A Plan Sponsor Gets Participants Unstuck

May 5, 2014 (PLANSPONSOR.com) – “Two years ago, we noticed a lack of participants who were on track to replace adequate income in retirement,” says Ann Gormley, senior vice president of Human Resources at Pinnacle Health in Harrisburg, Pennsylvania.

Pinnacle Health’s retirement benefits program consists of many parts, including a defined benefit (DB) plan that was frozen as of 12/31/2007, a frozen 401(a) plan in which participants used to receive a base contribution of 2% from the employer and a 401(k) plan for employees of the for-profit divisions of the organization. The Tax-Sheltered Annuity Trust (TSAT), an Employee Retirement Security Act (ERISA) 403(b) plan, is the savings vehicle for the majority of employees.

Gormley tells PLANSPONSOR the organization implemented automatic enrollment in 2007 with a default 2% employee deferral; however, a plan design optimization analysis to determine how many participants would retire with an acceptable income replacement rate performed by Pinnacle’s plan adviser at Strategic Retirement Group with its provider Prudential, led the organization to realize many participants were stuck at the 2% deferral and not increasing their savings. “They were not actively engaged in the plans, and not saving enough to retire,” she says.

Being stuck at the 2% deferral rate also meant employees were passing up Pinnacle Health’s employer match contributions to the 403(b) and 401(k). Gormley explains the plans offer a 50% match of the first 6% of employee deferrals, and after five years of employment, participants may earn 67% of the first 6% of deferrals.

With the help of its adviser, Pinnacle Health decided a reenrollment was in order, and implemented an automatic deferral increase program. David Hinderstein, president of Strategic Retirement Group in White Plains, New York, tells PLANSPONSOR the reenrollment was done at 12/31/2013. There are 5,056 employees contributing to either the 403(b) or 401(k). According to Hinderstein, prior to the reenrollment, there were 355 eligible employees who were not contributing; afterwards, there are only 79.

In addition, there are now 3,484 participants signed up for auto-escalation in the 403(b) plan, and 179 in the 401(k). Gormley says there were no glitches or pushback when implementing the reenrollment.

But, Pinnacle Health’s efforts to get employees’ retirement savings moving did not stop with the reenrollment and implementation of auto-escalation. Hinderstein said the 2% base employer contribution was previously put into the 401(a) plan for employees to help the organization pass non-discrimination testing, but Pinnacle began to see the multi-plan benefit arrangement as a hurdle to engaging participants, so the 401(a) plan was frozen and those contributions now go to the 403(b) plan.

In addition, says Hinderstein, the retirement program was totally unbundled before the reorganization, with Prudential as the defined contribution (DC) provider since 1997 or 1998. Now DB services, including actuarial, trust and investment services are also with Prudential following a comprehensive request for proposal (RFP) process.

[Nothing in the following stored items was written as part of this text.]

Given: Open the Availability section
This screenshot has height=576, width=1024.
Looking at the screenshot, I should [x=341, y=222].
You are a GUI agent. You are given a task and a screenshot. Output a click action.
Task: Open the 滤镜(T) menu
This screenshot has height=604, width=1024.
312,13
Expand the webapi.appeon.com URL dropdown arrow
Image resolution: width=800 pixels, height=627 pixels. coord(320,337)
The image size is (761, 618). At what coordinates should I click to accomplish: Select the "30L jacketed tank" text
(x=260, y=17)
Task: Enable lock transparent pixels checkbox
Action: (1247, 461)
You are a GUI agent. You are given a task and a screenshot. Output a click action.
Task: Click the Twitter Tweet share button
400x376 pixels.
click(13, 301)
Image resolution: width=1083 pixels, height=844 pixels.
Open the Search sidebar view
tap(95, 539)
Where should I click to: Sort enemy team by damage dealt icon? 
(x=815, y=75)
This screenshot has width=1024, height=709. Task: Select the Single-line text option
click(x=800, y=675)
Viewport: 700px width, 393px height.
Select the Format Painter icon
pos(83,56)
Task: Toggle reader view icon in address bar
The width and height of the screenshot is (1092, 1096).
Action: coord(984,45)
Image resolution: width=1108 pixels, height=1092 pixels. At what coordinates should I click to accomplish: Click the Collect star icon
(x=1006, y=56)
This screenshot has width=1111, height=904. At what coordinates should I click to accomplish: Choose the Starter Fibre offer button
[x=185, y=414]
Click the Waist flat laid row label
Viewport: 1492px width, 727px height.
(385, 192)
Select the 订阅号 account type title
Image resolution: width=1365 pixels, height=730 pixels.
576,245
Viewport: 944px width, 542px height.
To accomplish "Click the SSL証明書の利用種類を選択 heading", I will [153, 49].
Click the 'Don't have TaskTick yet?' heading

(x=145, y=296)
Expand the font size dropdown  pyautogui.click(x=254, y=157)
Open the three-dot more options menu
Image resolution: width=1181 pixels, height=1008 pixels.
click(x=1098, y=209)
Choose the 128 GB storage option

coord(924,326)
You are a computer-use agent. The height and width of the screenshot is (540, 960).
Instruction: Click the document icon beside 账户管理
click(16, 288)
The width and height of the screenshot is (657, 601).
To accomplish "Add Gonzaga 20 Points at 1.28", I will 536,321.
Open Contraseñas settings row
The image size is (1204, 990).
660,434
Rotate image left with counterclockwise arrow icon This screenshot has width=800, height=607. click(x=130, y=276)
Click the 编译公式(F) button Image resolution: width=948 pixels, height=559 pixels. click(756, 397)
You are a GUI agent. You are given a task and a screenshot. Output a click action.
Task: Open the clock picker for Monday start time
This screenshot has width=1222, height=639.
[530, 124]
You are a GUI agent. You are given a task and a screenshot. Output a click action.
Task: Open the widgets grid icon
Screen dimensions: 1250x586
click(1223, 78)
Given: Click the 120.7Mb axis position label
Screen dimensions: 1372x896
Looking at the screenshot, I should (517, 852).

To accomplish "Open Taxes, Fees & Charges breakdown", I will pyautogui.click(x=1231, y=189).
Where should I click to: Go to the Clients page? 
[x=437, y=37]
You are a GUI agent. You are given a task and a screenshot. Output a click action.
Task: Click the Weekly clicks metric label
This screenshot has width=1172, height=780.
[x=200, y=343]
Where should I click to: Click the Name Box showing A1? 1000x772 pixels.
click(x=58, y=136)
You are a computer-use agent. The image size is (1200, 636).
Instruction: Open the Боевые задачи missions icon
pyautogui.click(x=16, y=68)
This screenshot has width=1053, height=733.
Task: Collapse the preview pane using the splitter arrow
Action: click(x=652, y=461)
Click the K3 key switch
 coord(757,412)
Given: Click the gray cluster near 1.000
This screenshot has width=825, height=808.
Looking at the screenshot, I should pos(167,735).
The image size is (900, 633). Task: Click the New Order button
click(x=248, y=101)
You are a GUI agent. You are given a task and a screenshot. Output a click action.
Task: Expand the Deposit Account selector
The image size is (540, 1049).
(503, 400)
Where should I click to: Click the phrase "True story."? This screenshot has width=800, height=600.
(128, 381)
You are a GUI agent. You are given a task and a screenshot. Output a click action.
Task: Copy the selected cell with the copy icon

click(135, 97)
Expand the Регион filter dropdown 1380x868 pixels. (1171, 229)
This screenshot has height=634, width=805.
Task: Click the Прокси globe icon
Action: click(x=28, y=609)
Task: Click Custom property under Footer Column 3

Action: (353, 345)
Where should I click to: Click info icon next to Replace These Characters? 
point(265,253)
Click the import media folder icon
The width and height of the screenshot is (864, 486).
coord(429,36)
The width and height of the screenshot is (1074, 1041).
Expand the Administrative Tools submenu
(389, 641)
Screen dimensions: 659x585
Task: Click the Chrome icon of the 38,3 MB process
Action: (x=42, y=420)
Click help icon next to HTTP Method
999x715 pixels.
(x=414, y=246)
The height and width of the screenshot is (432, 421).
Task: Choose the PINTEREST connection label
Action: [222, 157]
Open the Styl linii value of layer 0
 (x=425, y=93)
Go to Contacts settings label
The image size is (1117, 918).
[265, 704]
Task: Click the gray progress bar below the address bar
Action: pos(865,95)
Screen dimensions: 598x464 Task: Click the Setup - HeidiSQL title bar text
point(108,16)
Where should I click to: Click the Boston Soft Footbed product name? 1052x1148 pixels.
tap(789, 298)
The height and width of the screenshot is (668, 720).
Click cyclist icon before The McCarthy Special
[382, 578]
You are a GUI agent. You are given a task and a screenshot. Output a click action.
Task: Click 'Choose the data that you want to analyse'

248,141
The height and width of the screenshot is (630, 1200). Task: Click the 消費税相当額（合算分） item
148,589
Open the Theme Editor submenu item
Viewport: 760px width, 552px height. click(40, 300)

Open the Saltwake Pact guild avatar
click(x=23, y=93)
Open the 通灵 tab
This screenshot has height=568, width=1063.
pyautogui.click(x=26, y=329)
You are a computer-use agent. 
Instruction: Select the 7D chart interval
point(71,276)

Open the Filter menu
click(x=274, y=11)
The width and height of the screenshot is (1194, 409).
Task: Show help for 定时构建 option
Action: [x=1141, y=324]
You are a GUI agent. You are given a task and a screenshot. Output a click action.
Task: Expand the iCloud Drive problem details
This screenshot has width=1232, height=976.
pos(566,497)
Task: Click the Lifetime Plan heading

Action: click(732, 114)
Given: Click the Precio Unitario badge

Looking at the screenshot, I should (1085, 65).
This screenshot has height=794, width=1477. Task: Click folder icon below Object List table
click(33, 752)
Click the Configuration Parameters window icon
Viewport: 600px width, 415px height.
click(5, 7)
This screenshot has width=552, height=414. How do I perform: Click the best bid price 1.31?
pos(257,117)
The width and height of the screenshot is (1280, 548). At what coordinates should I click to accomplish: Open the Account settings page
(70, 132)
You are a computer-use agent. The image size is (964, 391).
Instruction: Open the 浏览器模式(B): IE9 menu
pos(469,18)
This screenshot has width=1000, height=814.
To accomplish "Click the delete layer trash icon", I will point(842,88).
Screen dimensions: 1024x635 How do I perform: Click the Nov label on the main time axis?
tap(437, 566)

One way this helps participants is by improving access to comprehensive retirement benefits information. With the help of Prudential, Gormley says, Pinnacle branded the program on its new comPassion (comp + passion) web site. According to Gormley, the website creates an easy-to-use experience for employees to access information across all Pinnacle plans that are part of the program; motivates and allows employees to make easy transactions (enrolling across applicable plans, increasing contributions, managing beneficiaries, etc.); and provide fresh, relevant and regularly updated educational content without necessitating an undue content-generation burden on internal resources.

Improving the program for participants has been “a true team effort,” Gormley says. “David’s firm, our provider, ERISA counsel and HR department all work as a team with one goal in mind—to help employees retire with dignity.”